35. In the preliminary risk assessment task of the system development life cycle (SDLC) initiation phase, integrity needs from a user’s or owner’s perspective are defined in terms of which of the following?
a. Place of data
b. Timeliness of data
c. Form of data
d. Quality of data
35. d. Integrity can be examined from several perspectives. From a user’s or application owner’s perspective, integrity is the quality of data that is based on attributes such as accuracy and completeness. The other three choices do not reflect the attributes of integrity.
36. An in-depth study of the needs-determination for a new system under development is conducted in which of the following system development life cycle (SDLC) phases?
a. Initiation
b. Development/acquisition
c. Implementation
d. Operation/maintenance
36. b. The requirements analysis task of the SDLC phase of development is an in-depth study of the need for a new system. The requirements analysis draws on and further develops the work performed during the initiation phase. The needs-determination activity is performed at a high-level x of functionality in the initiation phase.
37. Which of the following should be conducted before the approval of system design specifications of a new system under development?
a. Enterprise security architecture
b. Interconnected systems
c. Formal risk assessment
d. System security specifications
37. c. A formal security risk assessment should be conducted before the approval of system design specifications. The other three choices are considered during a formal security risk assessment process.
38. Which of the following is often overlooked when determining the cost of a new system’s acquisition or development?
a. Hardware
b. Software
c. Training
d. Security
38. d. The capital planning process determines how much the acquisition or development of a new system will cost over its life cycle. These costs include hardware, software, personnel, and training. Another critical area often overlooked is security.
39. Which of the following is required when an organization uncovers deficiencies in the security controls employed to protect an information system?
a. Develop preventive security controls.
b. Develop a plan of action and milestones.
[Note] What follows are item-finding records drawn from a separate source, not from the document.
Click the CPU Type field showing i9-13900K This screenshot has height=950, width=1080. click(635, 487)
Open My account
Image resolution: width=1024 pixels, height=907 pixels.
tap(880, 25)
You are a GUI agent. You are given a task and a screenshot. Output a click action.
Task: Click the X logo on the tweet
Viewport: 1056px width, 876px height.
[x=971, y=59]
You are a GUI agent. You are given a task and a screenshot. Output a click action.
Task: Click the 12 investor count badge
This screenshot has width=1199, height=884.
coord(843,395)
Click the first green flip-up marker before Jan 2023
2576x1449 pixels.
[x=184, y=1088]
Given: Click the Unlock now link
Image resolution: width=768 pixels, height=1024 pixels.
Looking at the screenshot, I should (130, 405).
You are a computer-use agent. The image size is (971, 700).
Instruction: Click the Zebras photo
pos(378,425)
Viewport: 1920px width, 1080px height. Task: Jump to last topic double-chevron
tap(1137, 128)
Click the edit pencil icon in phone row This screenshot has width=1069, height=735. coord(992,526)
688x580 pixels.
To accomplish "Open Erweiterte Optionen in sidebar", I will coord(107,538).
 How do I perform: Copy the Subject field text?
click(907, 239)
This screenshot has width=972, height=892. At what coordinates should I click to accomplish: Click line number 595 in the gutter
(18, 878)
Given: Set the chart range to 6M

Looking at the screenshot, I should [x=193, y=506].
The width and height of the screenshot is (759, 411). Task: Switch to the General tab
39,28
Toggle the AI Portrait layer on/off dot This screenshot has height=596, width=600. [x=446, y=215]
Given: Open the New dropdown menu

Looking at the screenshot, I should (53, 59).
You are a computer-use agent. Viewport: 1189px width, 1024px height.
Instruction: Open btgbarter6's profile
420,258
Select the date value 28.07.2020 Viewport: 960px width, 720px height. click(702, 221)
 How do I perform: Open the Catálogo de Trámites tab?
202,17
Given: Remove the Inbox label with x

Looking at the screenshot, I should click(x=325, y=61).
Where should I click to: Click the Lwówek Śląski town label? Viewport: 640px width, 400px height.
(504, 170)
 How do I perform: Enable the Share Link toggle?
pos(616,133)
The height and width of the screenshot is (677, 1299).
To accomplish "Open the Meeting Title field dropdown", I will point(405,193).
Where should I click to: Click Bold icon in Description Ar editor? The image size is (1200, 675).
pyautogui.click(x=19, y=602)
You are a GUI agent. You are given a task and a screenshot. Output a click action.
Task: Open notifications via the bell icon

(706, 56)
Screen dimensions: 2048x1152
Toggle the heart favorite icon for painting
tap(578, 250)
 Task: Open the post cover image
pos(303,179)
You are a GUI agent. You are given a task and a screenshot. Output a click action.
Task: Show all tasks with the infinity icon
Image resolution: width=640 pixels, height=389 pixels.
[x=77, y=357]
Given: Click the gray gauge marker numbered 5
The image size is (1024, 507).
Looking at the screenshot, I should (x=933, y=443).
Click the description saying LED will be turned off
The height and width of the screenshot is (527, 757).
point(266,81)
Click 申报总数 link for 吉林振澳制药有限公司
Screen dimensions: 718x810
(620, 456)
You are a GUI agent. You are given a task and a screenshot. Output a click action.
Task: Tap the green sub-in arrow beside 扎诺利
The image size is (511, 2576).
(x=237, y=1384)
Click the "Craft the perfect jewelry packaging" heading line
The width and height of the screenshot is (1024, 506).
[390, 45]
c. Develop detective security controls.
d. Modify ineffective security controls.
39. b. Detailed plans of action and milestones (POA&M) schedules are required to document the corrective measures needed to increase the effectiveness of the security controls and to provide the requisite security for the information system prior to security authorization. The other three choices are not corrective steps requiring action plans and milestone schedules.
40. The security-planning document developed in the development/acquisition phase of a system development life cycle (SDLC) does not contain which of the following?
a. Statement of work development
b. Configuration management plan
c. Contingency plan
d. Incident response plan
40. a. The statement of work development is a part of other planning components in the development/acquisition phase of a system development life cycle (SDLC). The other three choices are part of the security-planning document.
41. In establishing a secure network, which of the following reflects the greatest need for restricting access via secure location?
a. Transaction files
b. Configuration files
c. Work files
d. Temporary files
41. b. Configuration files, system files, or files with sensitive information must not be migrated to different storage media and must be retained in a secure location due to their access restrictions. The files listed in the other three choices are not sensitive; they are temporary and don't need to be retained after their use is completed.